Standards-based grading is a way of assessing and providing feedback to students based on how they are progressing towards learning targets. At MS 839, we use a scale of 1-4 to communicate with students about how fully they are demonstrating the skills and content of their classes.
What does a 1, 2, 3 and 4 mean?
● 1: a student is NOT YET showing that they’re meeting the learning target
● 2: a student is showing that they’re APPROACHING the learning target
● 3: a student is showing that they’re MEETING the learning target
● 4: a student is showing that they’re EXCEEDING the learning target
What do the numbers on my child’s Progress Report mean?
The numbers on the progress report are an average that indicate how close your child is to meeting most of their learning targets for each class. You’ll see the following message directly on the progress report which can help you translate the numbers back into
whether or not they are showing that they are meeting Learning Targets (LTs):
● Averages below 79 show that you are NOT YET (N) approaching most LTs
● Averages between 80 and 90 show that you’re APPROACHING (A) most LTs
● Averages between 91 and 96 show that you’re MEETING (M) most LTs
● Averages above 97 show that you’re EXCEEDING (E) most LTs
Note: these numbers are NOT percentages (i.e. an 80 does not mean 80%).
How will 1, 2, 3, and 4 translate to a 100-scale for high school admissions?
MS 839 2022-2023 Grading Scale
|4||Exceeds the Learning Target(s)|
The student’s work demonstrates an understanding of the learning target that goes substantially above and beyond the goals of the class. Although the work may not be perfect, it includes complexity, originality, depth, synthesis, and application that clearly exceeds what would be expected to meet the standards in this assessment.
|3.5||Exceeds the Learning Target(s)||97|
|3||Meets the Learning Target(s)|
The student’s work fully meets the learning target (LT) and the assessment requirements. The work demonstrates a full understanding of all of the essential skills and knowledge for that learning target.
|2.5||Approaching the Learning Target(s)||90|
|2||Approaching the Learning Target(s)|
The student’s work demonstrates effort to meet the learning target, but the student needs more time to develop a full understanding of the target.
|1.5||Approaching the Learning Target(s)||80|
|1||Not Yet Approaching the Learning Target(s)|
The student’s work does not demonstrate substantive progress towards meeting the learning target or criteria of a given assessment.

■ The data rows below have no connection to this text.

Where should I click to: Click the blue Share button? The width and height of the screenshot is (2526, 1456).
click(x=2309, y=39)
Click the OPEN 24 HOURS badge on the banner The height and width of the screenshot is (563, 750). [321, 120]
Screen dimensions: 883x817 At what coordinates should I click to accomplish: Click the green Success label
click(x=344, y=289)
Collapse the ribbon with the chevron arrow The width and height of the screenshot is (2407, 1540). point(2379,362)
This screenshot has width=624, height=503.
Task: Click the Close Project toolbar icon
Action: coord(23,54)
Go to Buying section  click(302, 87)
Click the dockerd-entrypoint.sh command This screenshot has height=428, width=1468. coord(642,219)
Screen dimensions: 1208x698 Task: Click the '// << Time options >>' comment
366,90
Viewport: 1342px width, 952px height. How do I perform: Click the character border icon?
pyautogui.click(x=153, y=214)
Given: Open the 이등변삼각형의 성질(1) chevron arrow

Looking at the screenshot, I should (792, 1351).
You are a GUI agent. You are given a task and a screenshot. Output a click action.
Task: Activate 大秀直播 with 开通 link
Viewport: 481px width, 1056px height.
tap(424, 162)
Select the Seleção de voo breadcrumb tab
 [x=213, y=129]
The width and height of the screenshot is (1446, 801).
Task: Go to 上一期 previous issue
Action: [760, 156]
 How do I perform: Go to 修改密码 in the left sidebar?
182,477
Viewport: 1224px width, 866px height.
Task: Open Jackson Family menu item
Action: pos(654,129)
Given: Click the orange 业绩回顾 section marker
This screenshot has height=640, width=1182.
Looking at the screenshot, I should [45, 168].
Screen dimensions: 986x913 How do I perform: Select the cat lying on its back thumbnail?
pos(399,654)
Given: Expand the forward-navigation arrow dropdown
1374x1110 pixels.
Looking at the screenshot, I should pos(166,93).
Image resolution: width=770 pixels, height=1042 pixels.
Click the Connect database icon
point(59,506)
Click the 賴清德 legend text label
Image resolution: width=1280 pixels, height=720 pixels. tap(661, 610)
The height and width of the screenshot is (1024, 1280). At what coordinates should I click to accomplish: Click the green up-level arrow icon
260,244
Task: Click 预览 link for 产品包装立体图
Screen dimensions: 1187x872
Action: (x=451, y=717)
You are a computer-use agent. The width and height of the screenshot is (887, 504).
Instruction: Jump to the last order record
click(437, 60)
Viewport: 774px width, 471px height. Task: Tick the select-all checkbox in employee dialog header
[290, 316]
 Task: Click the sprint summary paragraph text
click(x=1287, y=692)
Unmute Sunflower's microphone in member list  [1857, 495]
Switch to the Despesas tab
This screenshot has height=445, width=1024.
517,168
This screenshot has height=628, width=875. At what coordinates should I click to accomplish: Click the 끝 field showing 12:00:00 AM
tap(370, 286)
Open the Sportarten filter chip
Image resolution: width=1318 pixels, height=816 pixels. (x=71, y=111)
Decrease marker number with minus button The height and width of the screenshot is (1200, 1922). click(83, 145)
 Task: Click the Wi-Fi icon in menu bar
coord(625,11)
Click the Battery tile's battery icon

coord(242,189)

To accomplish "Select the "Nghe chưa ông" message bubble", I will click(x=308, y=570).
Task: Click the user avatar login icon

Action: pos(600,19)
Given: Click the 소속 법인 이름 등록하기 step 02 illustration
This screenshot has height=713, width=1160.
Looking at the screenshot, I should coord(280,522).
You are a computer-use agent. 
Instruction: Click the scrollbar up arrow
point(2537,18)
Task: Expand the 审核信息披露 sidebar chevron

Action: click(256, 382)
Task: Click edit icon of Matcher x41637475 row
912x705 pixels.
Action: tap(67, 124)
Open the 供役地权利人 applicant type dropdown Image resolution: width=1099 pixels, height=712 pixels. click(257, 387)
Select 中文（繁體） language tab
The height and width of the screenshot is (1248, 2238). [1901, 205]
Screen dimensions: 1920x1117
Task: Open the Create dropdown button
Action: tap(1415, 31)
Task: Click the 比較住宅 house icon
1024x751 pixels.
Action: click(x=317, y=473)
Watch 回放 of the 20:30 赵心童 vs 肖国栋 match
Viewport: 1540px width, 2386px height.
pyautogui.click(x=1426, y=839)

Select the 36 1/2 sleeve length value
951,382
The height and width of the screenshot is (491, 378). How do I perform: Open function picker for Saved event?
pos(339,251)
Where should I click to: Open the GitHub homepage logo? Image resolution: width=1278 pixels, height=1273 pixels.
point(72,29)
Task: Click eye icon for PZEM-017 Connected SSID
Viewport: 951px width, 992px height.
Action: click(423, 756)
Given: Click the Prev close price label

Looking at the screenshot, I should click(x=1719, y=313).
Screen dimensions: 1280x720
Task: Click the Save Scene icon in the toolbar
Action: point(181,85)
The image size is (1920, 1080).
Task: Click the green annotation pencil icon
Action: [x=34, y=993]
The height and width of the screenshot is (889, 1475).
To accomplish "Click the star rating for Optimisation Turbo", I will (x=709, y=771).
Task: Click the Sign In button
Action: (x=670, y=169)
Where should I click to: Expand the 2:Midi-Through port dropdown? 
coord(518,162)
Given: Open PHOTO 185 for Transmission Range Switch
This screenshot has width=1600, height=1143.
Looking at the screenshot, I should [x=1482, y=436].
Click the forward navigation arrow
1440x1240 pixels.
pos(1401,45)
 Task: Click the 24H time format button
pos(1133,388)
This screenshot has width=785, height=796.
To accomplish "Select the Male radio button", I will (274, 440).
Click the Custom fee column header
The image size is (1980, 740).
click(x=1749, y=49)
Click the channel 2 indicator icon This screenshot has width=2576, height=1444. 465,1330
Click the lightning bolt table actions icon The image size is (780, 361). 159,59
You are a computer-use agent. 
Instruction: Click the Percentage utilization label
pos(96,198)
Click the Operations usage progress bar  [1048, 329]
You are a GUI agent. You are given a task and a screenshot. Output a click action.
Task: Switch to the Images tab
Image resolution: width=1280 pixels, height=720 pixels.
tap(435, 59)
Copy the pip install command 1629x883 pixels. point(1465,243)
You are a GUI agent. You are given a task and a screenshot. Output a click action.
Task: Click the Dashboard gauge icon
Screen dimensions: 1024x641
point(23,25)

|X(Missing)||The student can’t be assessed (i.e. they have not turned in an assignment).||60|
|NG(Not Graded)||The teacher determines that a student should be exempted from an assignment or that an assignment should not|
be part of the overall grade.
What is Google Classroom for?
Google Classroom is a digital binder, and is a window into your student’s work. Like the binders students have in their backpack, Google Classroom might have assignments with feedback, resources that support learning, and graded assignments. Note: not all teachers use Google Classroom for their courses, so what you see in Google Classroom will depend on your child’s grade level and the specific courses they are enrolled in.
This grading stuff is so interesting! Where can I learn more?
Further reading, watching, listening:
● Read: “Call to Action for Equitable Grading,” Joe Feldman
● Watch: Cornelius Minor’s Interview on Anti-Racist Grading
○ “A grading policy that is human-centered centers growth over random measures of compliance.”
● Read: Leaders of Their Own Learning, Ron Berger
○ “If we are going to give grades to students — and we should always consider carefully if grades are warranted — we had better be sure that the grading system we use actually promotes understanding and learning, communicates to students and their families exactly where they are in their progress towards concrete goals, and offers useful information about how students can improve.”